EXERCISE - This task is to restate all of the entries exactly.

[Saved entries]

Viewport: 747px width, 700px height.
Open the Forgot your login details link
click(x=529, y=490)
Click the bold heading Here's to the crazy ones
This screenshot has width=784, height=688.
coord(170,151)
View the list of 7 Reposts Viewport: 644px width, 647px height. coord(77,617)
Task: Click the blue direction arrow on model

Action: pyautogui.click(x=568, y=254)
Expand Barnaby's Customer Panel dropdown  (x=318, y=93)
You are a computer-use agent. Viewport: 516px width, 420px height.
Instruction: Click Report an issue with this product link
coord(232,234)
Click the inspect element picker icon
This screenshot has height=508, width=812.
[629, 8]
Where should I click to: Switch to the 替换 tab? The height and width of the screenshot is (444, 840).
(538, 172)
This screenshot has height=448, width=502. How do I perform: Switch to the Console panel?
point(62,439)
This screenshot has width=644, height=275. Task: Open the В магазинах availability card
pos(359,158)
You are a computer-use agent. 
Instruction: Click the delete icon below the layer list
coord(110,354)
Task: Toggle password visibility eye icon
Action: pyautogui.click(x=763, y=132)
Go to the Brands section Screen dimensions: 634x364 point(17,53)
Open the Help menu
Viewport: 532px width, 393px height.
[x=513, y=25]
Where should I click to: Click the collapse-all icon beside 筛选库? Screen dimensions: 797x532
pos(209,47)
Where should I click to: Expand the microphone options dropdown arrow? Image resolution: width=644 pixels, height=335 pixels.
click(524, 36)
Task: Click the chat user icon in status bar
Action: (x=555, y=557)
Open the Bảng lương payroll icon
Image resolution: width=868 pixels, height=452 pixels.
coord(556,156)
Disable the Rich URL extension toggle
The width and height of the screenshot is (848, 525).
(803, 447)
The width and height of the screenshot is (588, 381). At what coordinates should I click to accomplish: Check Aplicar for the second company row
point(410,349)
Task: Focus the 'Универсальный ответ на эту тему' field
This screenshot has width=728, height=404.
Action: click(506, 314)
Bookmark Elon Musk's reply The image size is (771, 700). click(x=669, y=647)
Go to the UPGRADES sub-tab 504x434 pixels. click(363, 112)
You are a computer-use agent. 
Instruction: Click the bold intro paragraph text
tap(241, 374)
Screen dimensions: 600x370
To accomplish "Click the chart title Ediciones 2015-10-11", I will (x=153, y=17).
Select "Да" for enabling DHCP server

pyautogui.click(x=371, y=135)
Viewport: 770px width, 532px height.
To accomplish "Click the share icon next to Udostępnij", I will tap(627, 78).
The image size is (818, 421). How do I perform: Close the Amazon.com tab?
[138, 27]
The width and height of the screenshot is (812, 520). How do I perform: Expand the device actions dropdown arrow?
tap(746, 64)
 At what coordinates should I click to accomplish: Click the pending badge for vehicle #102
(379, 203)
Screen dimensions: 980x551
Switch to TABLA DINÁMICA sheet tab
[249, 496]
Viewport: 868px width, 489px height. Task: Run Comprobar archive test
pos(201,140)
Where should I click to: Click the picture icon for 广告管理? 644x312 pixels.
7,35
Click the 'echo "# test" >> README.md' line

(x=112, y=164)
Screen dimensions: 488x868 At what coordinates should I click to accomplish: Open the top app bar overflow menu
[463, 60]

RESPONSE -
Viewport: 747px width, 700px height.
Open the Forgot your login details link
click(x=529, y=490)
Click the bold heading Here's to the crazy ones
This screenshot has width=784, height=688.
coord(170,151)
View the list of 7 Reposts Viewport: 644px width, 647px height. coord(77,617)
Task: Click the blue direction arrow on model

Action: pyautogui.click(x=568, y=254)
Expand Barnaby's Customer Panel dropdown  (x=318, y=93)
You are a computer-use agent. Viewport: 516px width, 420px height.
Instruction: Click Report an issue with this product link
coord(232,234)
Click the inspect element picker icon
This screenshot has height=508, width=812.
[629, 8]
Where should I click to: Switch to the 替换 tab? The height and width of the screenshot is (444, 840).
(538, 172)
This screenshot has height=448, width=502. How do I perform: Switch to the Console panel?
point(62,439)
This screenshot has width=644, height=275. Task: Open the В магазинах availability card
pos(359,158)
You are a computer-use agent. 
Instruction: Click the delete icon below the layer list
coord(110,354)
Task: Toggle password visibility eye icon
Action: pyautogui.click(x=763, y=132)
Go to the Brands section Screen dimensions: 634x364 point(17,53)
Open the Help menu
Viewport: 532px width, 393px height.
[x=513, y=25]
Where should I click to: Click the collapse-all icon beside 筛选库? Screen dimensions: 797x532
pos(209,47)
Where should I click to: Expand the microphone options dropdown arrow? Image resolution: width=644 pixels, height=335 pixels.
click(524, 36)
Task: Click the chat user icon in status bar
Action: (x=555, y=557)
Open the Bảng lương payroll icon
Image resolution: width=868 pixels, height=452 pixels.
coord(556,156)
Disable the Rich URL extension toggle
The width and height of the screenshot is (848, 525).
(803, 447)
The width and height of the screenshot is (588, 381). At what coordinates should I click to accomplish: Check Aplicar for the second company row
point(410,349)
Task: Focus the 'Универсальный ответ на эту тему' field
This screenshot has width=728, height=404.
Action: click(506, 314)
Bookmark Elon Musk's reply The image size is (771, 700). click(x=669, y=647)
Go to the UPGRADES sub-tab 504x434 pixels. click(363, 112)
You are a computer-use agent. 
Instruction: Click the bold intro paragraph text
tap(241, 374)
Screen dimensions: 600x370
To accomplish "Click the chart title Ediciones 2015-10-11", I will (x=153, y=17).
Select "Да" for enabling DHCP server

pyautogui.click(x=371, y=135)
Viewport: 770px width, 532px height.
To accomplish "Click the share icon next to Udostępnij", I will tap(627, 78).
The image size is (818, 421). How do I perform: Close the Amazon.com tab?
[138, 27]
The width and height of the screenshot is (812, 520). How do I perform: Expand the device actions dropdown arrow?
tap(746, 64)
 At what coordinates should I click to accomplish: Click the pending badge for vehicle #102
(379, 203)
Screen dimensions: 980x551
Switch to TABLA DINÁMICA sheet tab
[249, 496]
Viewport: 868px width, 489px height. Task: Run Comprobar archive test
pos(201,140)
Where should I click to: Click the picture icon for 广告管理? 644x312 pixels.
7,35
Click the 'echo "# test" >> README.md' line

(x=112, y=164)
Screen dimensions: 488x868 At what coordinates should I click to accomplish: Open the top app bar overflow menu
[463, 60]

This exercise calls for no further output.